Susan Delong Smith ’79 describes herself as “an Alaskan born in Virginia.”
She fell in love with “the land of the midnight sun” on her first visit in 2007 and became a resident in 2015, when she moved to a small, remote island 300 miles from the mainland to teach elementary school. In August, she’ll move to a school in the state’s interior that “you can get to only by airplane, boat, dog team or snowmobile.”
St. Paul Island, Smith’s home for the last two years, was a big change from Lawton, Oklahoma, where she spent the previous 28 years of her career.
The wind-swept volcanic island in the Bering Sea is home to about 450 people, mostly Aleuts. Smith’s assignment there was teaching fourth- and fifth-graders at the island’s only school, which serves 55 students from kindergarten through high school.
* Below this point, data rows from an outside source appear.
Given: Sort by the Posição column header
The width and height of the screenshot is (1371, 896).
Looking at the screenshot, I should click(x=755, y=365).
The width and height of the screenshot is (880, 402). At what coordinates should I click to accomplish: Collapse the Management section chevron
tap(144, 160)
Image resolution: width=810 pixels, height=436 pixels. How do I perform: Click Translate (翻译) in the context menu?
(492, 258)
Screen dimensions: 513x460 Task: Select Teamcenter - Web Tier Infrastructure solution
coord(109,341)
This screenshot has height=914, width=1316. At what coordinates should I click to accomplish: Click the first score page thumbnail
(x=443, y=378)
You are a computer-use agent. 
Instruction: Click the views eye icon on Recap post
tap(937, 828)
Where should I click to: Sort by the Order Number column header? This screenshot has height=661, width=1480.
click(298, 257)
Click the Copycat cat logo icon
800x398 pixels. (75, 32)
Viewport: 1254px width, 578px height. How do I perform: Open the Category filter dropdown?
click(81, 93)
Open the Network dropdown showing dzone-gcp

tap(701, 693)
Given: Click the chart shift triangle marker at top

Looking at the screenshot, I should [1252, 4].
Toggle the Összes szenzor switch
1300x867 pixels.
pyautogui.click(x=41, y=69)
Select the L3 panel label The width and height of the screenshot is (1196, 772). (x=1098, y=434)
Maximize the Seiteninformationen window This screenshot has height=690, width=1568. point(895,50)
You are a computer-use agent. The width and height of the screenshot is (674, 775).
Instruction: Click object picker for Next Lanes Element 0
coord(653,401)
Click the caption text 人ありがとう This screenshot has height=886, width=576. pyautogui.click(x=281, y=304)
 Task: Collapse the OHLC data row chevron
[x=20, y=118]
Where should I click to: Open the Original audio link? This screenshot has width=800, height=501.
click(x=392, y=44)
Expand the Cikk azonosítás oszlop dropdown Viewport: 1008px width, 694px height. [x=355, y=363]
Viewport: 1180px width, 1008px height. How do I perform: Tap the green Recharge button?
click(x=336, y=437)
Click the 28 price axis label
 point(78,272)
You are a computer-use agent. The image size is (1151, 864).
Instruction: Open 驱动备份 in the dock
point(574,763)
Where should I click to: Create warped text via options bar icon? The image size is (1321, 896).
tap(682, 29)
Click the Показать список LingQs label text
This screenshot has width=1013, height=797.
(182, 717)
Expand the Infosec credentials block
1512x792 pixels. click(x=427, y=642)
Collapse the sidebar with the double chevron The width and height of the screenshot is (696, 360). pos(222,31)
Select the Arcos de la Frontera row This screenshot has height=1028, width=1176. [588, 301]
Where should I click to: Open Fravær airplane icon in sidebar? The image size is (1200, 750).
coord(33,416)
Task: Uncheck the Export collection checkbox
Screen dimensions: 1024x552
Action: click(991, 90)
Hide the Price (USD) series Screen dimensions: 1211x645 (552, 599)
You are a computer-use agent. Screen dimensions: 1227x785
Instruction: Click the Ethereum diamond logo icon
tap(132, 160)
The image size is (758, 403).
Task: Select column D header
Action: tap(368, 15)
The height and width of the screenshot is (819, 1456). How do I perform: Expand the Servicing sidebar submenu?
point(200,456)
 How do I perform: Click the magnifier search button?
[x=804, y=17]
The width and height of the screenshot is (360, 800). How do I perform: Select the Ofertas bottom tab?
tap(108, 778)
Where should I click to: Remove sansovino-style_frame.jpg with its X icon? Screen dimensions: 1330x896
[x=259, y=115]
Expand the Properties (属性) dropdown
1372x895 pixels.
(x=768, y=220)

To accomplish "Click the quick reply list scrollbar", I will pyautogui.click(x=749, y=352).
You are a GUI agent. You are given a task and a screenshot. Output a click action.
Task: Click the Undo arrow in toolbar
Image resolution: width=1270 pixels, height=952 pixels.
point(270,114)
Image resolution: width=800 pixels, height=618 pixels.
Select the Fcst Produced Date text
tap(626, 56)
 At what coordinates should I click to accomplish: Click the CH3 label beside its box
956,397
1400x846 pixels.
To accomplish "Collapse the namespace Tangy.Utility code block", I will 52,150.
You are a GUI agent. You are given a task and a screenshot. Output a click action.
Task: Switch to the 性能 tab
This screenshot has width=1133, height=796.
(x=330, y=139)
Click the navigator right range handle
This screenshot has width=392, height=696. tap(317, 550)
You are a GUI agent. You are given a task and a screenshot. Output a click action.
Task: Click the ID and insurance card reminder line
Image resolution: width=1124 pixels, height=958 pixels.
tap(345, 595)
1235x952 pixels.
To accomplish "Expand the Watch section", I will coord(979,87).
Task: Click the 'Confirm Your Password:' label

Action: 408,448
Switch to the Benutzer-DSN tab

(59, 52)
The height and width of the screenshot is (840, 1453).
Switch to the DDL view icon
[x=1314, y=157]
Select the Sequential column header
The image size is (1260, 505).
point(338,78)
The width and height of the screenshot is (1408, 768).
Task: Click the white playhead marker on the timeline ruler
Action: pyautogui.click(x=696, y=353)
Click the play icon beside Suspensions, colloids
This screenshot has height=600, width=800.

“You know everybody. It’s the safest place I’ve ever lived, and you don’t have distractions like sports or piano lessons,” said Smith. “There were challenges—less technology than back in Oklahoma, and, with many parents taking a hands-off approach, my students had fewer boundaries; they sometimes stayed out until 2 a.m. on school nights. They were expected to figure out life on their own.
Susan Delong Smith ’79 in St. Paul Island, Alaska,with some of her students.
“However, the island was great for outdoor field trips. We’d go to a seal blind or the lagoon or a beach, and we did an ecological survey through the Virginia Ocean Conservancy. It was a wonderful experience. Anyone who wants an adventure should do it.”
Her upcoming assignment is Takotna Community School (Takotna’s population: 52), where she’ll be one of two teachers and also serve as principal. Fifteen children attend school there. “It’s always been a dream of mine to live on the Iditarod Trail, and the school is located on one of the trail’s most popular checkpoints,” she said.
Before she moved to Alaska, the state was the site of several of Smith’s summer “adventures,” many related to her work as a middle school science teacher. She participated in NOAA’s Teacher at Sea Program in 2009, mapping the ocean floor in Trocadero Bay during a 12-day cruise. In 2013, she was one of three finalists in the Iditarod Teacher on the Trail program, in which teachers integrate the annual 1,000-mile sled dog race into their curricula.
Alaska’s appeal? “It’s beautiful; there is very little pollution. I would have moved to Alaska in my 20s if I had known what a great place it is. There are moose, bears and seals, and St. Paul Island has all kinds of birds.” She also is “obsessed” with sled dog racing, and plans to volunteer at next year’s Iditarod.
Smith caught the travel bug early in life. She has taught five times in China and twice in Japan during summers, was an exchange teacher in Colombia and has visited all 50 states.
“When I was young, I had to see the world. I still have to have a change of scenery. I want to go to Antarctica, but it’s hard to find a traveling partner.”
After teaching in Alaska for two more years, she plans to retire with her husband, Wayne, probably to Florida or south Alabama.
“Wayne hates cold weather,” she said.